The larger point is that America won’t become more prosperous by forcing companies to make noneconomic investments. A nation gets rich when individuals and business are allowed to take risks as they see fit in a competitive economy. Politicians are rotten investors. Mr. Trump would help the economy, and his Presidency, far more if he focuses on getting the pro-growth parts of his agenda through Congress.

Like the Nixon Administration, Donald Trump’s unpredictable, non-ideological policy-making will sometimes be disorienting for those who claim to believe in free markets. Some conservatives will be tempted to tolerate bad policies that appear to be popular that they’d never accept from President Obama. Many Republicans stayed silent or supported Nixon as he imposed wage-and-price controls and created the EPA, only to regret it later. They shouldn’t make the same mistake with Mr. Trump.
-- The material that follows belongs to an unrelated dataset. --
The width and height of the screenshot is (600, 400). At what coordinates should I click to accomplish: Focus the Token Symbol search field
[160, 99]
The better strategy is to support him when his policies promote growth and try to block him when he veers into big-government cul-de-sacs. In that spirit, his Carrier shakedown is a short-term political victory that will hurt workers and the economy if it becomes the norm for the next four years.
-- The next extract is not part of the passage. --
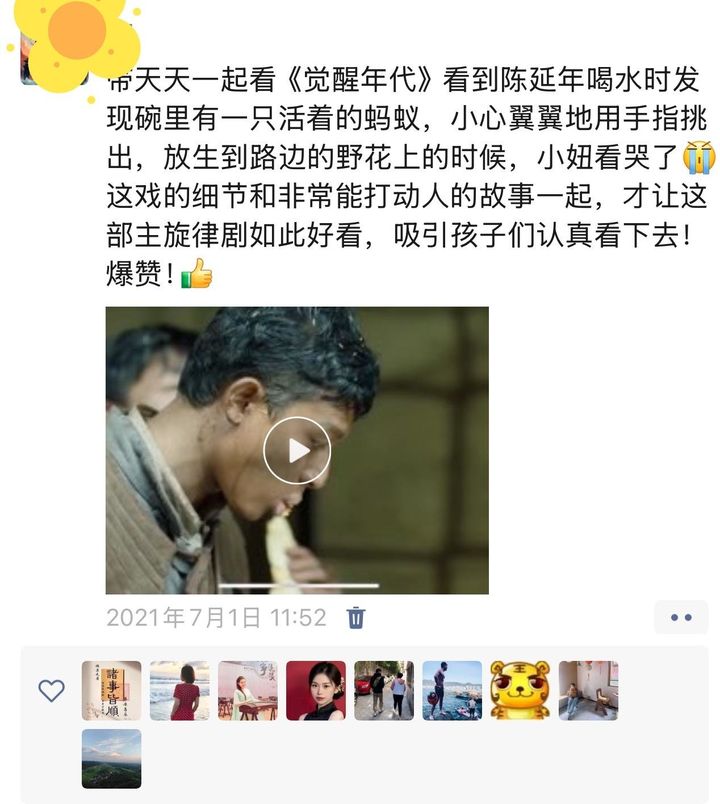720x804 pixels.
Task: Open the cartoon tiger avatar
Action: click(520, 691)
Even Palin-- currently sucking around for a Cabinet appointment-- slapped Trump around today over the Carrier nonsense, calling it crony capitalism. "When government steps in arbitrarily with individual subsidies," she wrote, "favoring one business over others, it sets inconsistent, unfair, illogical precedent. Meanwhile, the invisible hand that best orchestrates a free people’s free enterprise system gets amputated. Then, special interests creep in and manipulate markets. Republicans oppose this, remember? Instead, we support competition on a level playing field, remember? Because we know special interest crony capitalism is one big fail... [F]undamentally, political intrusion using a stick or carrot to bribe or force one individual business to do what politicians insist, versus establishing policy incentivizing our ENTIRE ethical economic engine to roar back to life, isn’t the answer. Cajole only chosen ones on Main St or Wall St and watch lines stretch from Washington to Alaska full of businesses threatening to bail unless taxpayers pony up. The lines strangle competition and really, really, dispiritingly screw with workers’ lives. It’s beyond unacceptable, so let’s anticipate equal incentivizes and positive reform all across the field-- to make the economy great again."
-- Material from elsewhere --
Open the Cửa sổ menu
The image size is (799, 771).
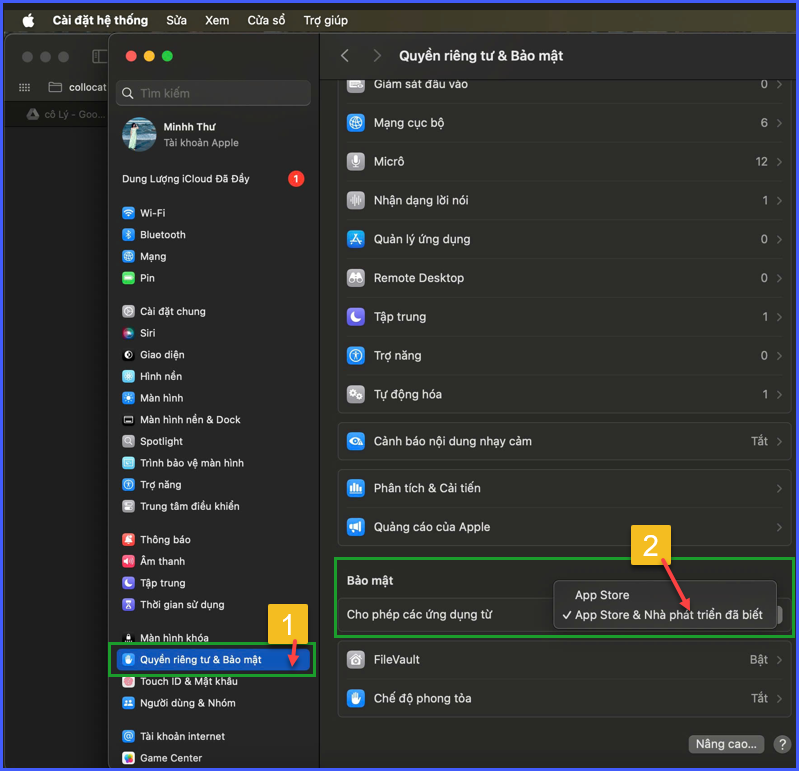coord(266,20)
Scott Paul, president of the Alliance for American Manufacturing, is happy for the workers who will get to keep their jobs-- fewer than half-- but pointed out that "the Carrier deal is only a bandage on the economic wounds in our industrial heartland. Over the past 16 years, America has lost more than 60,000 manufacturing facilities, and 5.5 million manufacturing jobs since 2000. Not all of those jobs can be reclaimed, but smarter policies will give factory workers a brighter future. A tougher trade policy, a tax code that incentivizes reshoring jobs and production, investments in infrastructure, research, and training are all urgently needed. America has manufacturing know-how, abundant energy resources, a culture of entrepreneurship, a strong homegrown consumer market, and access to amazing innovation. Smarter policies will help us compete. We know these issues enjoy bipartisan support among voters, and they should be the focus of Congress and the Trump administration in 2017."